**YOUR TASK**
Output the line with "Task: Click the window" and every line below it until the listing ends, exactly as written and with nothing added.

**INPUT RECORDS**

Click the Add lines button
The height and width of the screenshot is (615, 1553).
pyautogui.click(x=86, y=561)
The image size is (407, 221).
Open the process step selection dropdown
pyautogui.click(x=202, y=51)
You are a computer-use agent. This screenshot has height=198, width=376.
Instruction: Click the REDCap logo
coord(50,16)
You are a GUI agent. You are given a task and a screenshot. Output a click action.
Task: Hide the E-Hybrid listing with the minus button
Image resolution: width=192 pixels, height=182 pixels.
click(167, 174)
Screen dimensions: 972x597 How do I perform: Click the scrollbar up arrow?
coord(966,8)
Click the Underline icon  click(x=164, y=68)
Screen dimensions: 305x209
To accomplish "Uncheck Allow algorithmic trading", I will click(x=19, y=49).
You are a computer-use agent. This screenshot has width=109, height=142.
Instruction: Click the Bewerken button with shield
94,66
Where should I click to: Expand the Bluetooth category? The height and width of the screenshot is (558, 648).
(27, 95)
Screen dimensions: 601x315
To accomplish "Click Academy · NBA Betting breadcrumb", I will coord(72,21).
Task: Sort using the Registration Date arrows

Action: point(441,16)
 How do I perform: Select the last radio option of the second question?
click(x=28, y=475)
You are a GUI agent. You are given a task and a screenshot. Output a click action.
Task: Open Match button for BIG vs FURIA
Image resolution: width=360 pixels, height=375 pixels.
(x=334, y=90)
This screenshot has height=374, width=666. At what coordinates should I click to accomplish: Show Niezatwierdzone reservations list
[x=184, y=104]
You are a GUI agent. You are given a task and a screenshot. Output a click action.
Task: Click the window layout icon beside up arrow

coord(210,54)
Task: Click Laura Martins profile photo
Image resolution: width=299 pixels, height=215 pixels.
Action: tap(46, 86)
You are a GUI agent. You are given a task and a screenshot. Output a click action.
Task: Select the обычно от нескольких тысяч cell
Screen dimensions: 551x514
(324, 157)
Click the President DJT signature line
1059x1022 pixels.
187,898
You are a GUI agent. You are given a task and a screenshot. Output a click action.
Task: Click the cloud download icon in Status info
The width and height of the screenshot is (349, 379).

**SOLUTION**
Task: Click the window layout icon beside up arrow

coord(210,54)
Task: Click Laura Martins profile photo
Image resolution: width=299 pixels, height=215 pixels.
Action: tap(46, 86)
You are a GUI agent. You are given a task and a screenshot. Output a click action.
Task: Select the обычно от нескольких тысяч cell
Screen dimensions: 551x514
(324, 157)
Click the President DJT signature line
1059x1022 pixels.
187,898
You are a GUI agent. You are given a task and a screenshot. Output a click action.
Task: Click the cloud download icon in Status info
The width and height of the screenshot is (349, 379).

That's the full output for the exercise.